Federal treasurer Josh Frydenberg sought to calm things down, saying market volatility was not uncommon in times like this and there were a number of factors at play.
"This is a very different situation to what we saw through the GFC, which was, essentially, a problem with the banking and the financial system and issues of liquidity," he said.
"We haven't seen those same problems in relation to this health crisis."
More than $440 billion has been lost from peak-to-trough since the bourse hit an all-time high of 7289.7 points on 20 February - just three weeks ago.
Losses over that period are close to 20 per cent, which represents the threshold of a so-called bear market.

If a 6.2 per cent loss is sustained through to the close of trade, it would be the worst day for the ASX/200 since 16 October in 2008, when the world was in the throes of the GFC.
The energy sector endured its biggest ever intraday percentage slump, falling by as much as 19 per cent after Saudi Arabia slashed its oil prices in a bid to gain market share from Russia.
Goldman Sachs warned that the price of Brent crude could hit as low as $US20 a barrel.

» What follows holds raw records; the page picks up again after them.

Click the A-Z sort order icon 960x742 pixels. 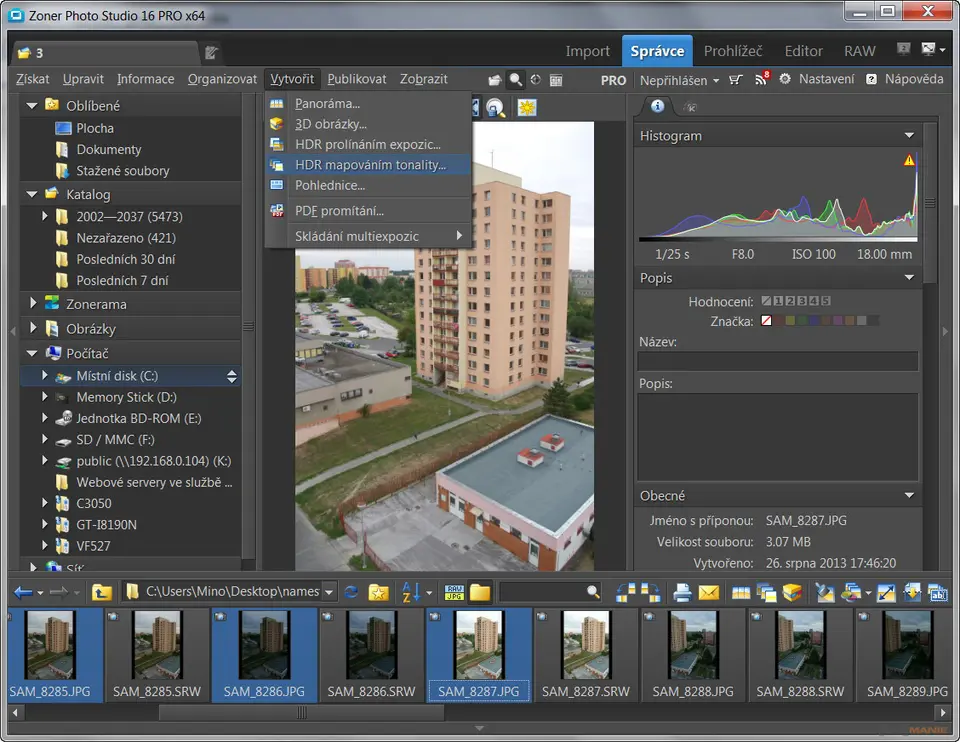(x=410, y=593)
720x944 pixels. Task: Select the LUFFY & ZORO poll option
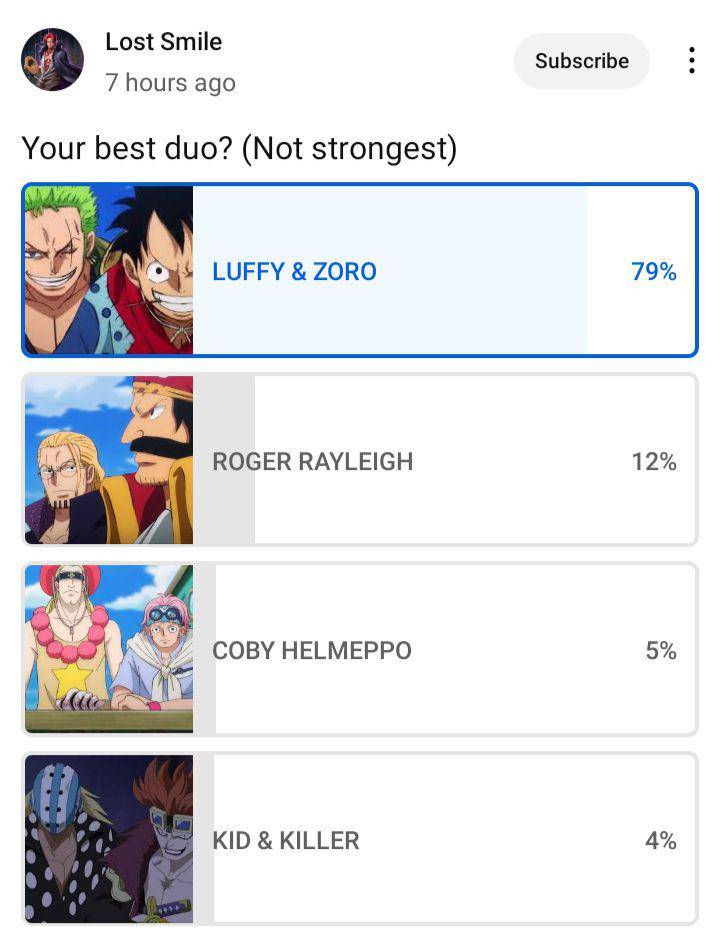point(360,270)
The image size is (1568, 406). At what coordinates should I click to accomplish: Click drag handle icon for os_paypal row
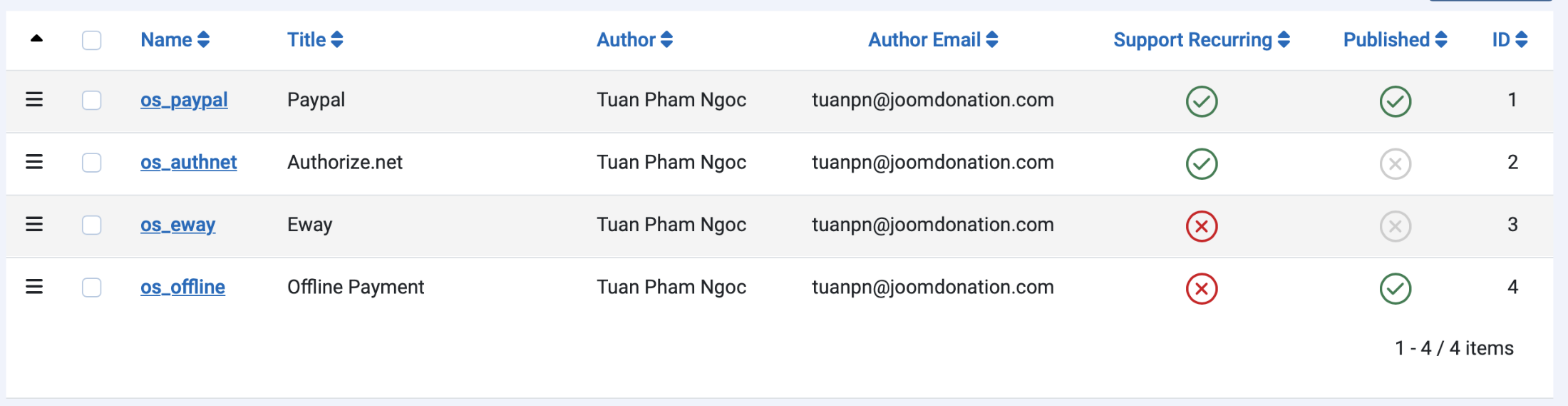click(34, 100)
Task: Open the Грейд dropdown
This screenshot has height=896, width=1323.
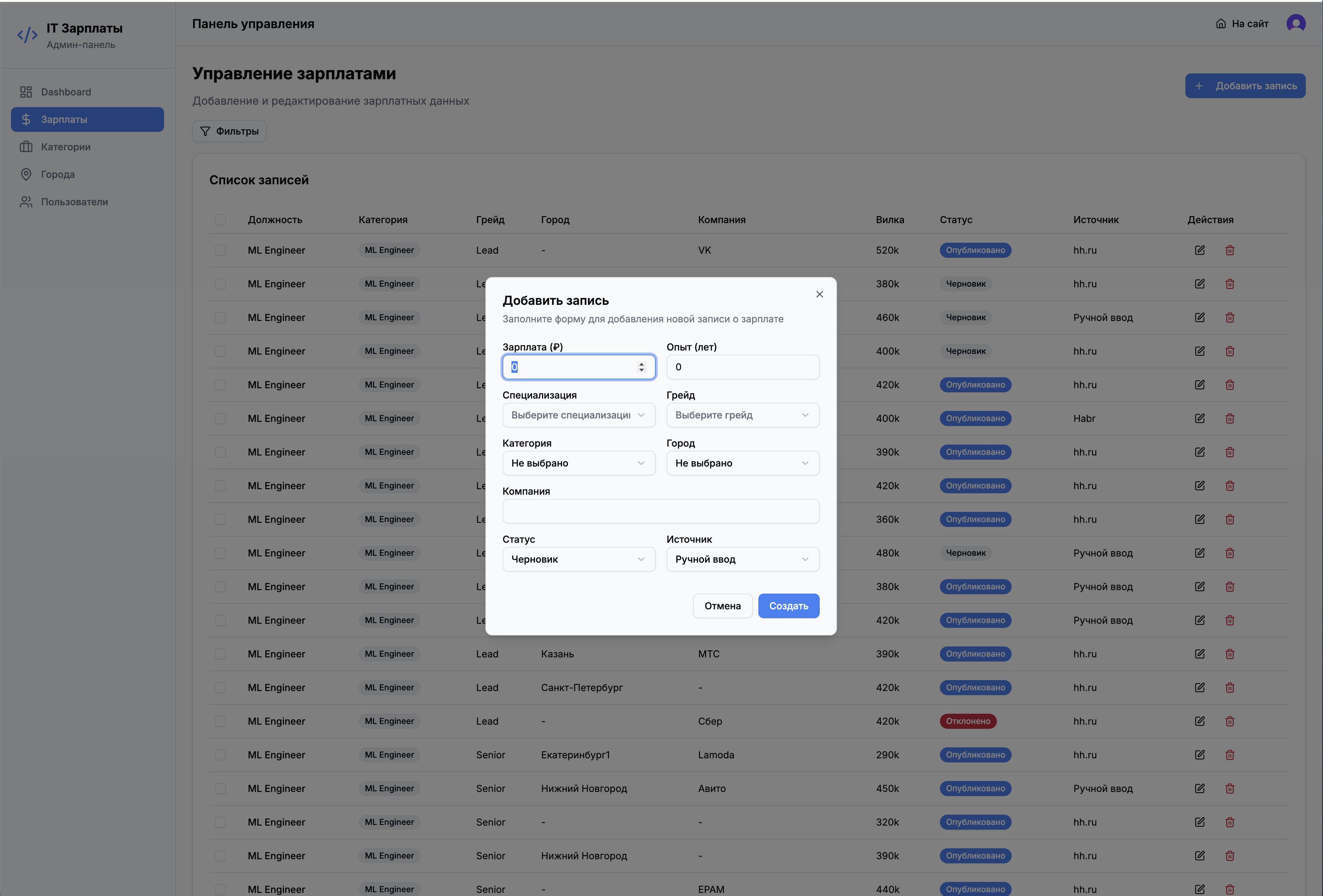Action: 742,415
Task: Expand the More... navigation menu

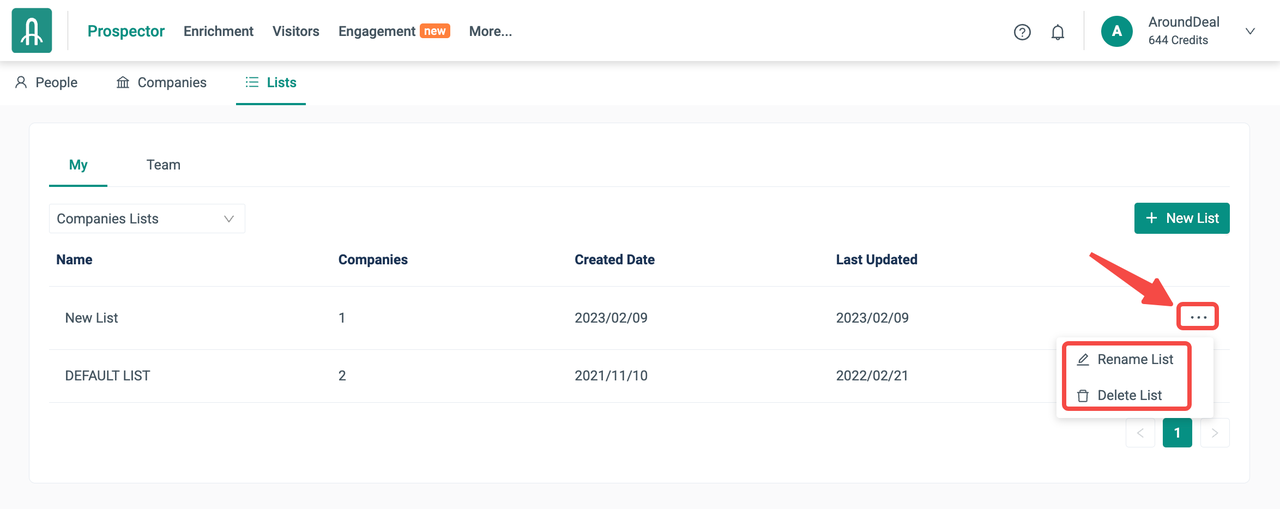Action: pos(490,31)
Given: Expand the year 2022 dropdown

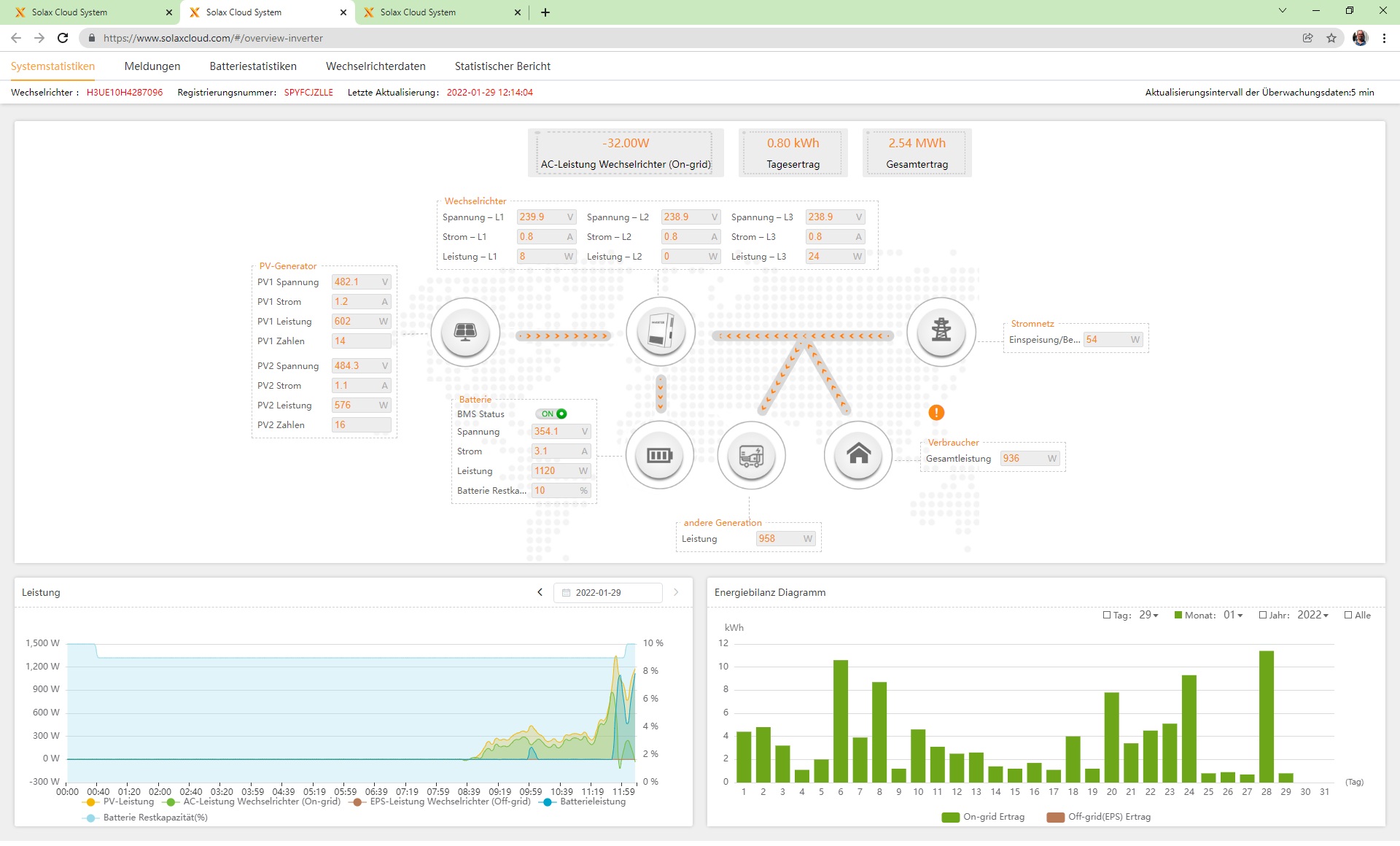Looking at the screenshot, I should coord(1312,616).
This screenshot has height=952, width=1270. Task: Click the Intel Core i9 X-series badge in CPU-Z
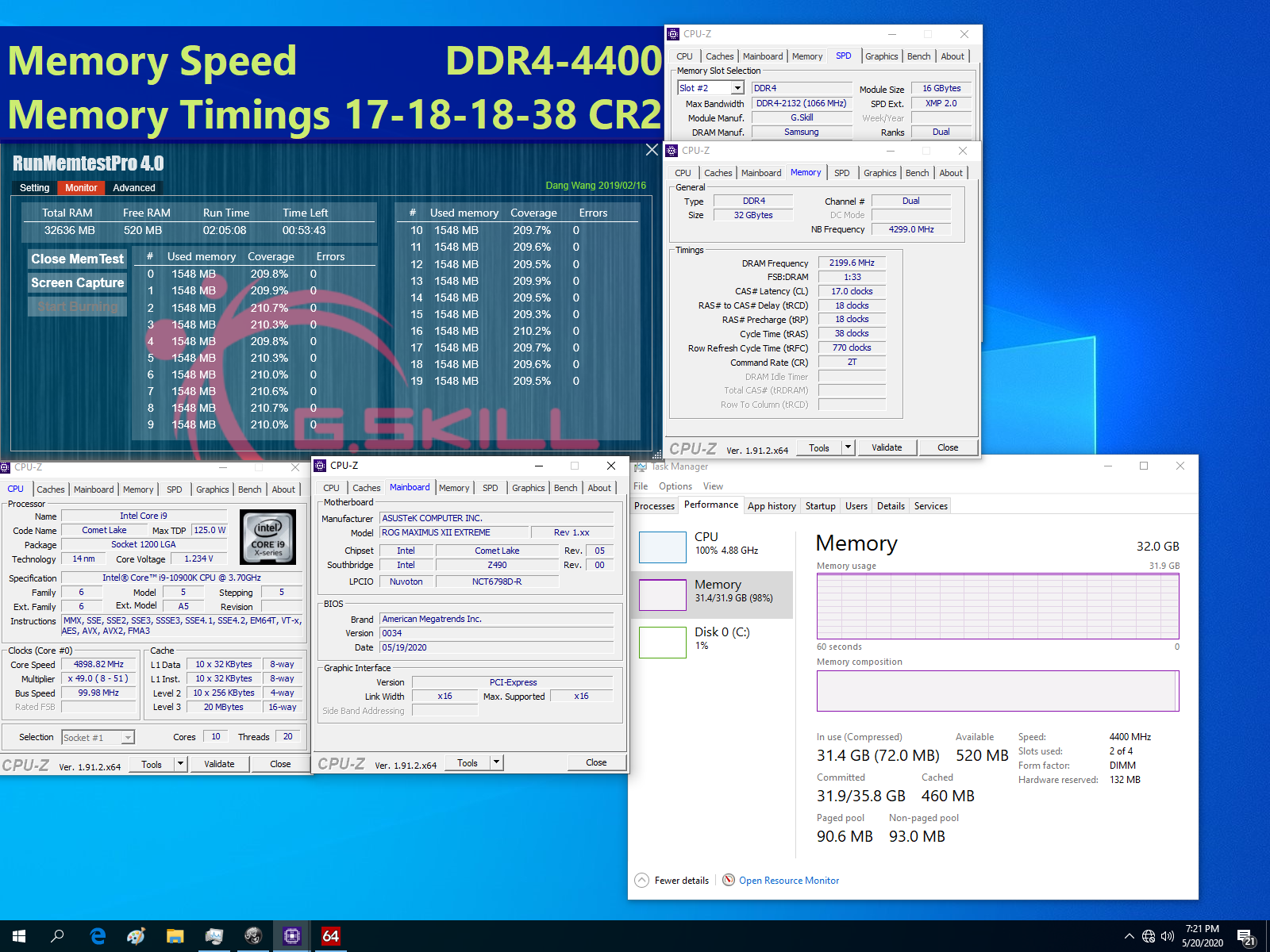click(267, 537)
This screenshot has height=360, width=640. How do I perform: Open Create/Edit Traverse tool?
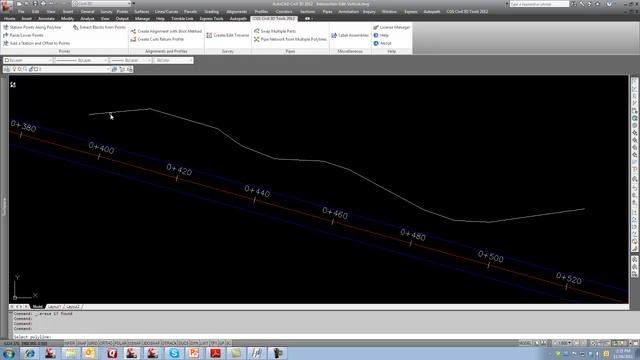(x=227, y=35)
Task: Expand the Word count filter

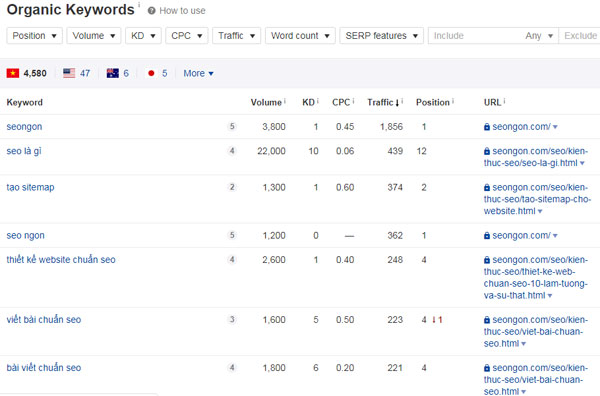Action: click(x=300, y=36)
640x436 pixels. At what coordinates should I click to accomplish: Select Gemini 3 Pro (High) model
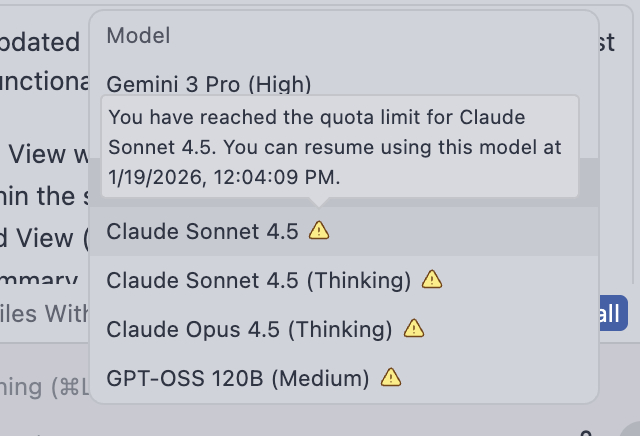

By 1pm AEDT, Woodside Petroleum had fallen 17.73 per cent to $21.86, Santos lost 26.5 per cent to $4.925, Origin was down 15.61 per cent to $5.73, Oil Search was 30.75 per cent weaker at $3.525, and Beach Energy slipped 22.12 per cent to $1.285.
The materials sector was also a major casualty, with Rio Tinto down 8.99 per cent to $78.50, BHP down 12.71 per cent to $28.10, and Fortescue Metals down 11.41 per cent to $8.505.
Gold added rare lustre to the market as investors flocked to the safehaven precious metal.
Evolution Mining was one of the beneficiaries, gaining 7.36 per cent to $4.67.
Newcrest Mining enjoyed a gain of 5.42 per cent to $30.655, and Northern Star added 3.98 per cent to $15.035.
All four major banks were more than five per cent lower, with NAB shedding 6.57 per cent to $20.55 and Westpac down 6.65 per cent to $19.93.
Commonwealth Bank lost 5.38 per cent to $69.95 and ANZ lost 6.68 per cent to $20.66.
Macquarie lost 8.88 per cent to $120.21.
Airlines were also among those to suffer significant falls.
Qantas lost 39 cents, or 8.37 per cent, to $4.27.
Air New Zealand's price fell seven cents, or 3.52 per cent, to $1.92
The supermarkets did not fare quite so badly.
Coles lost 40 cents, or 2.55 per cent, to $15.30. Woolworths suffered only an 11.5-cents loss, or 0.3 per cent, to $37.88.
The S&P 500 index in the US had on Friday posted its 10th decline in 12 sessions as moves to contain the virus crippled supply chains and prompted a sharp cut to global economic growth forecasts for 2020.